= Source data =
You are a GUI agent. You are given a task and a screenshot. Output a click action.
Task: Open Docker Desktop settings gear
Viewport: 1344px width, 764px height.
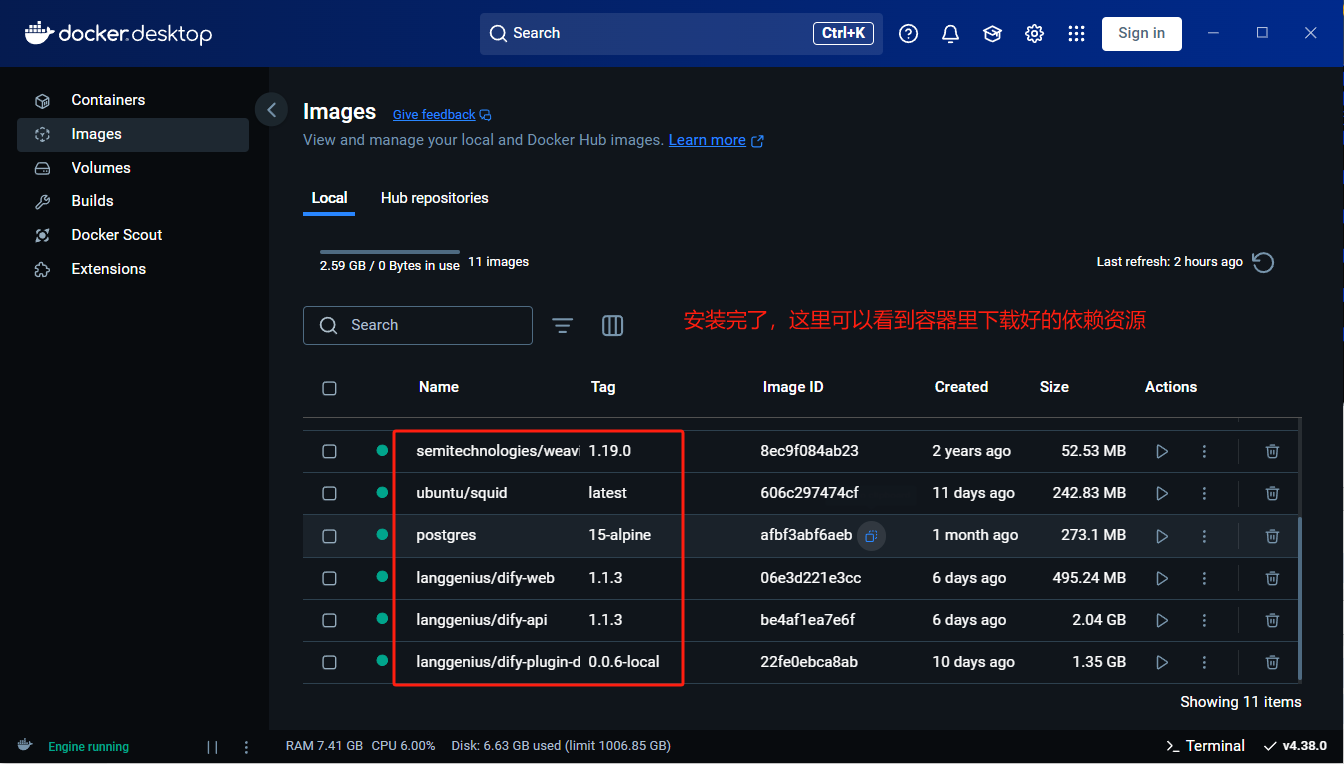click(1034, 33)
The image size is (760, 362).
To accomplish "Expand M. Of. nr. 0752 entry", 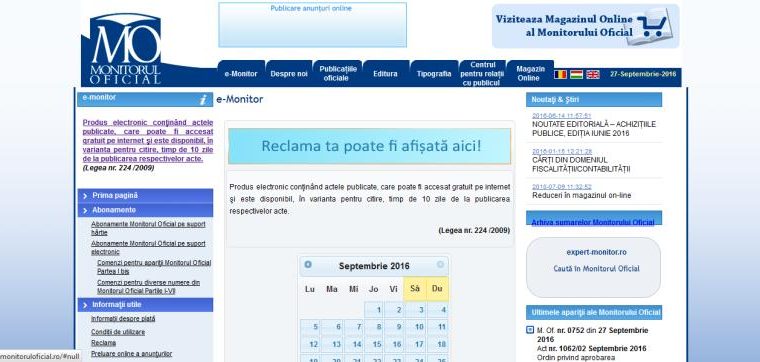I will (530, 330).
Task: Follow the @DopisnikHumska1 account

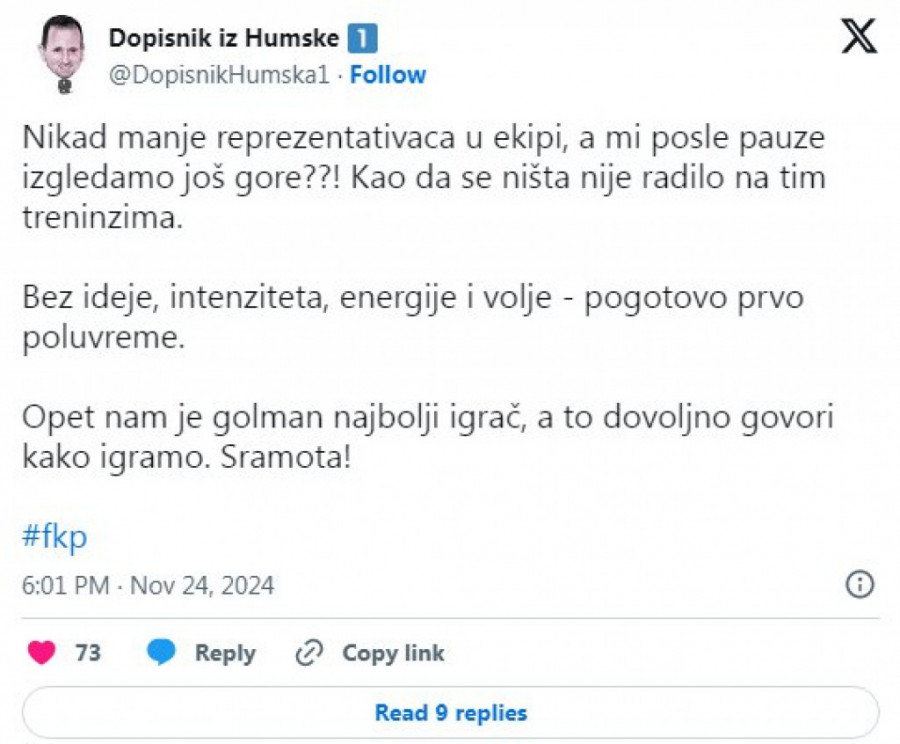Action: [388, 75]
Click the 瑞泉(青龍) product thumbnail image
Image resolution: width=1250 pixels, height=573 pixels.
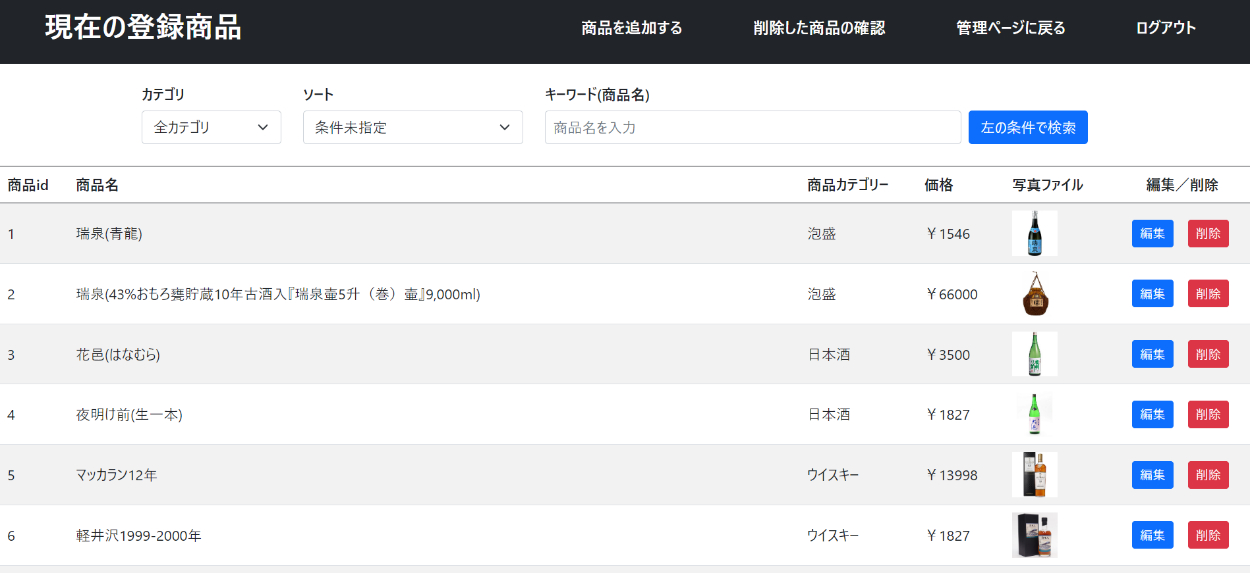point(1034,234)
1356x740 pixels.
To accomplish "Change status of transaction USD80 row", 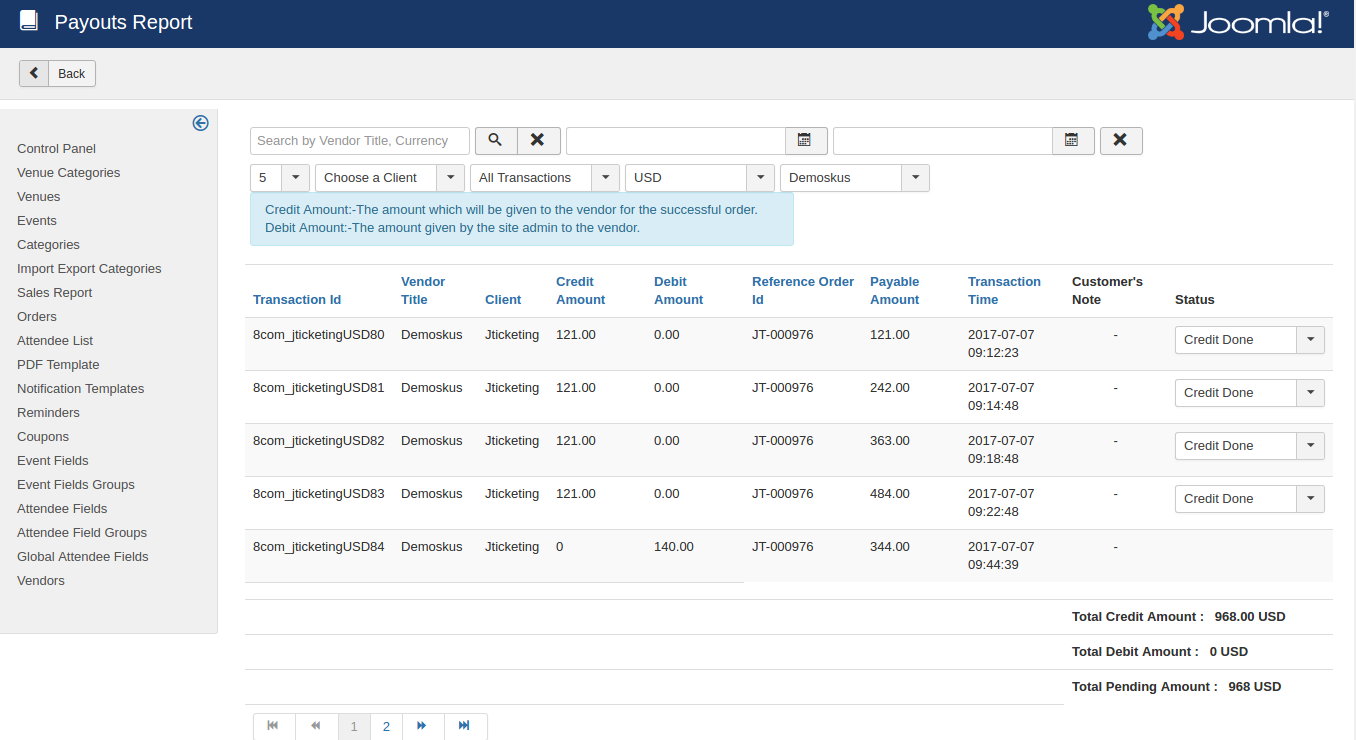I will (x=1249, y=340).
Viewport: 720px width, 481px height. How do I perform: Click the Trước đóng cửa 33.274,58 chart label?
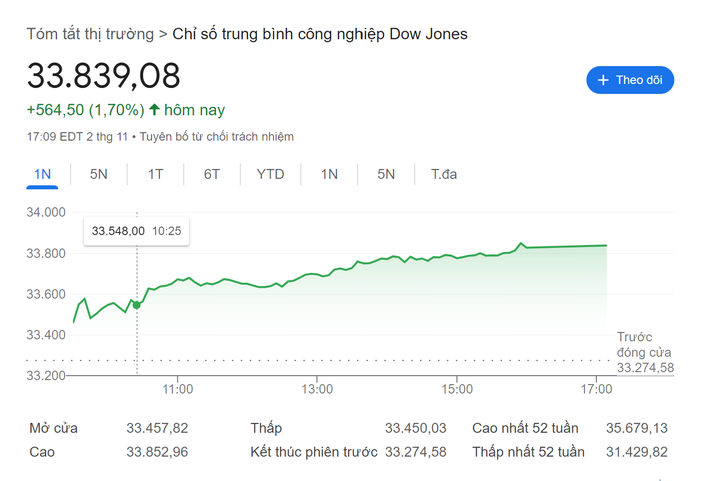pyautogui.click(x=644, y=353)
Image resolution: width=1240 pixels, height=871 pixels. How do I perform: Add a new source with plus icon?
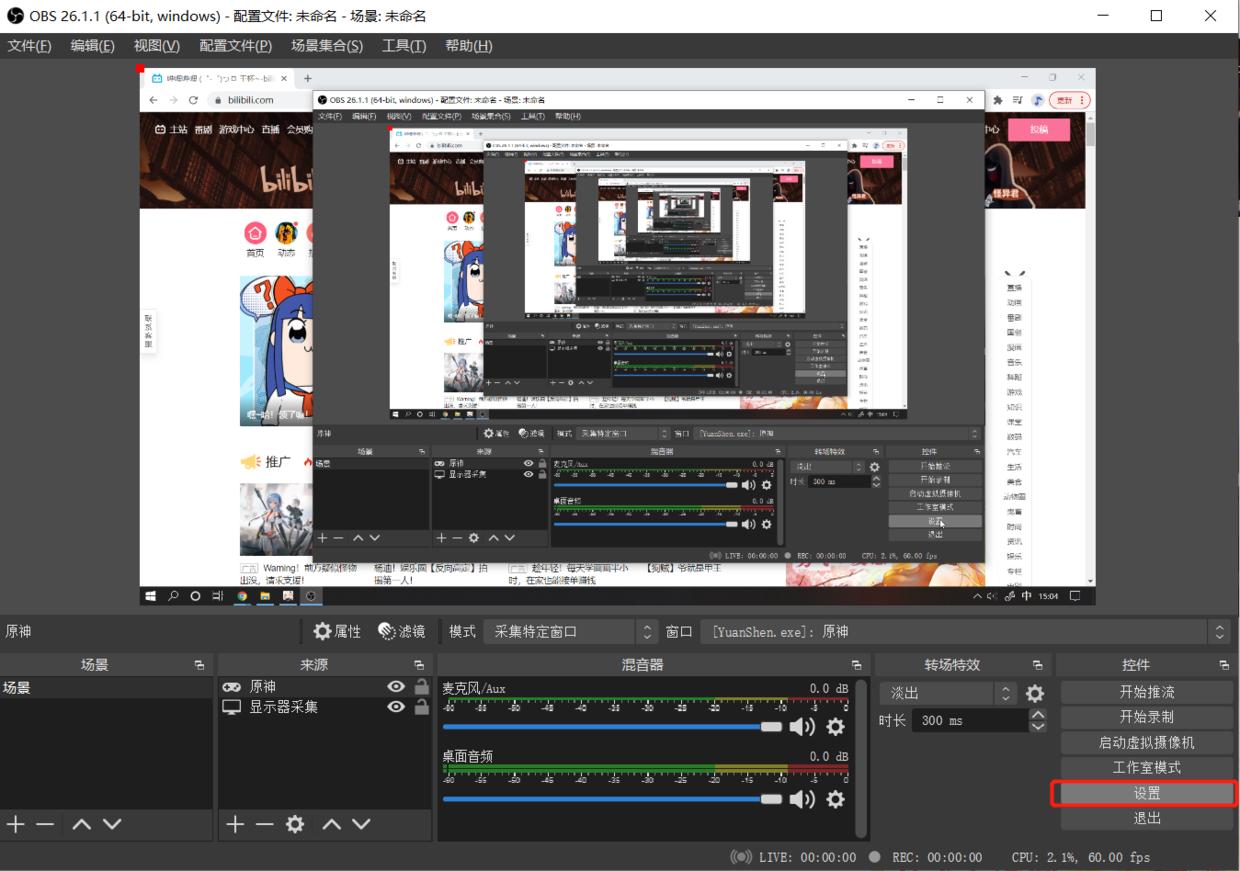point(234,824)
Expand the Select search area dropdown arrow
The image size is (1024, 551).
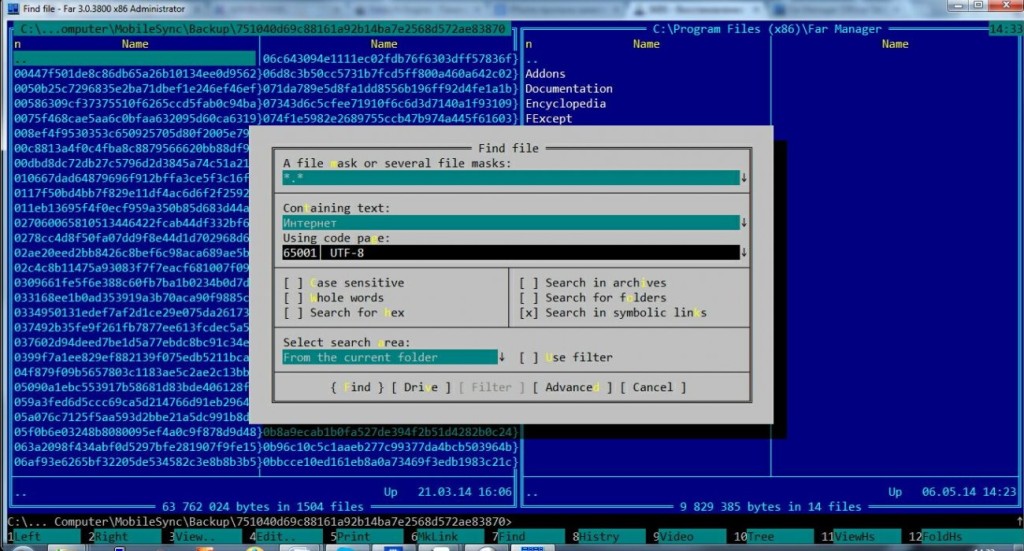pyautogui.click(x=502, y=357)
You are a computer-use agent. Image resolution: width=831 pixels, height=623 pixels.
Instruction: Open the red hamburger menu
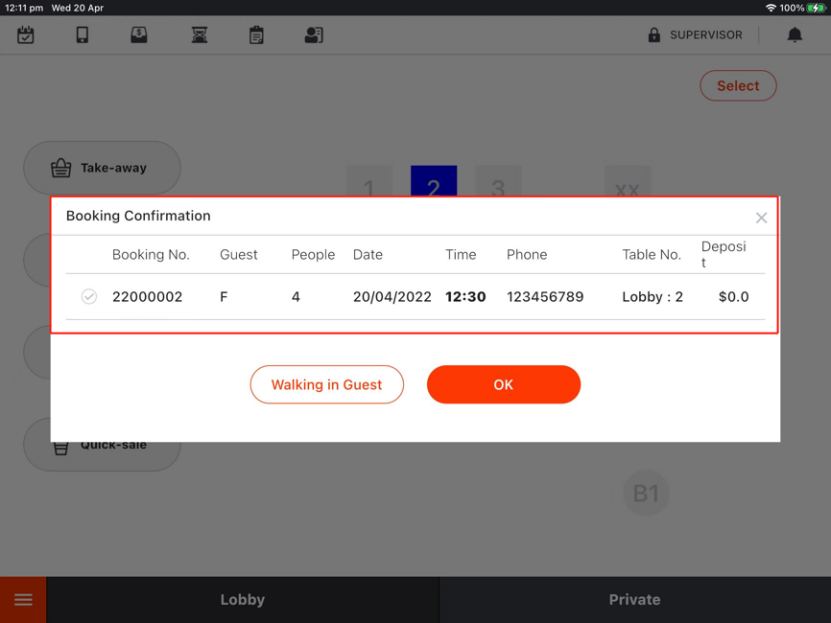[23, 600]
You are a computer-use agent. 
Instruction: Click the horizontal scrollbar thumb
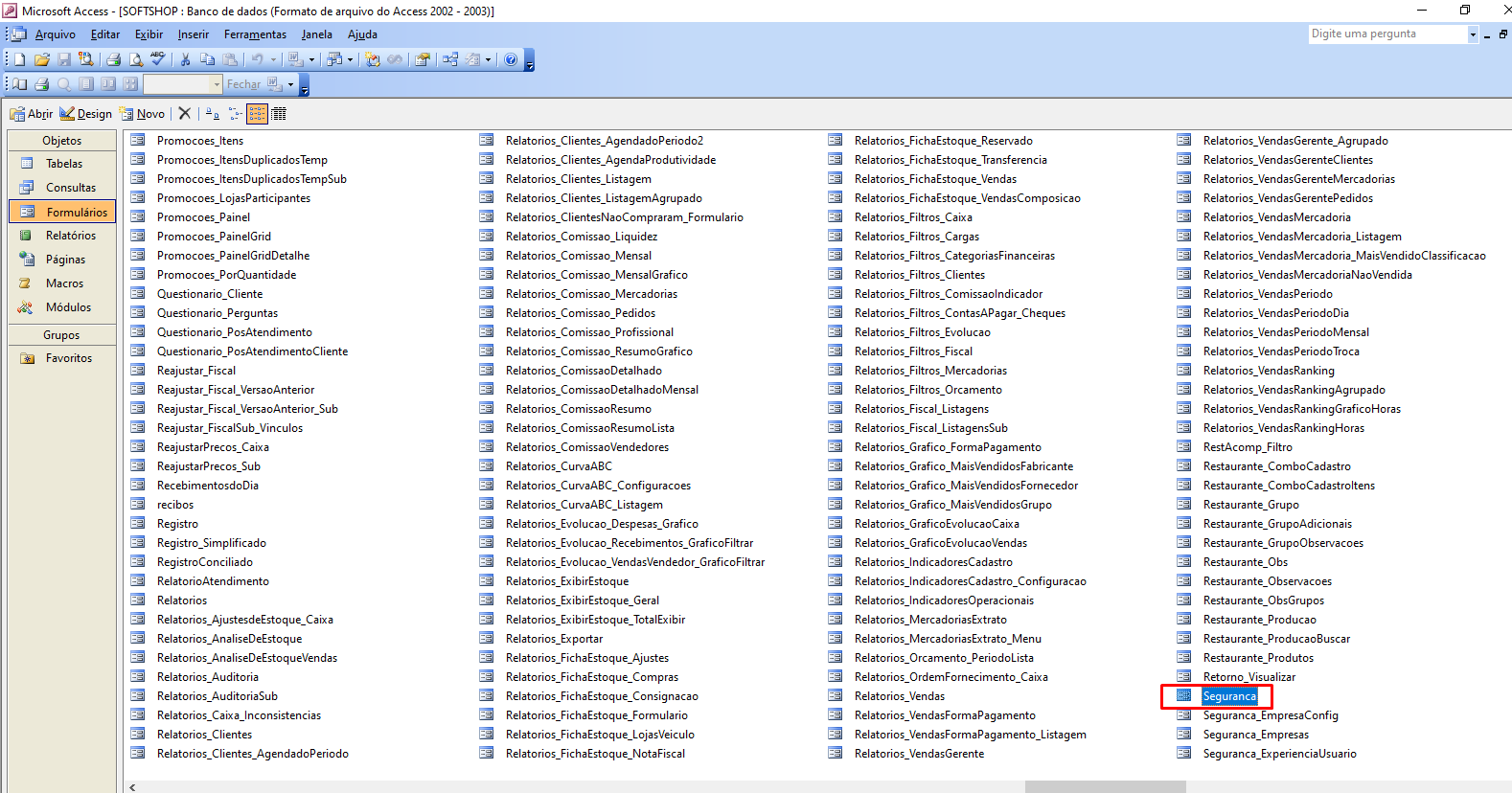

= Task objective =
Report, from the entries above, each line where "computer" is found.

= Result =
You are a computer-use agent. Image resolution: width=831 pixels, height=623 pixels.
You are a computer-use agent. 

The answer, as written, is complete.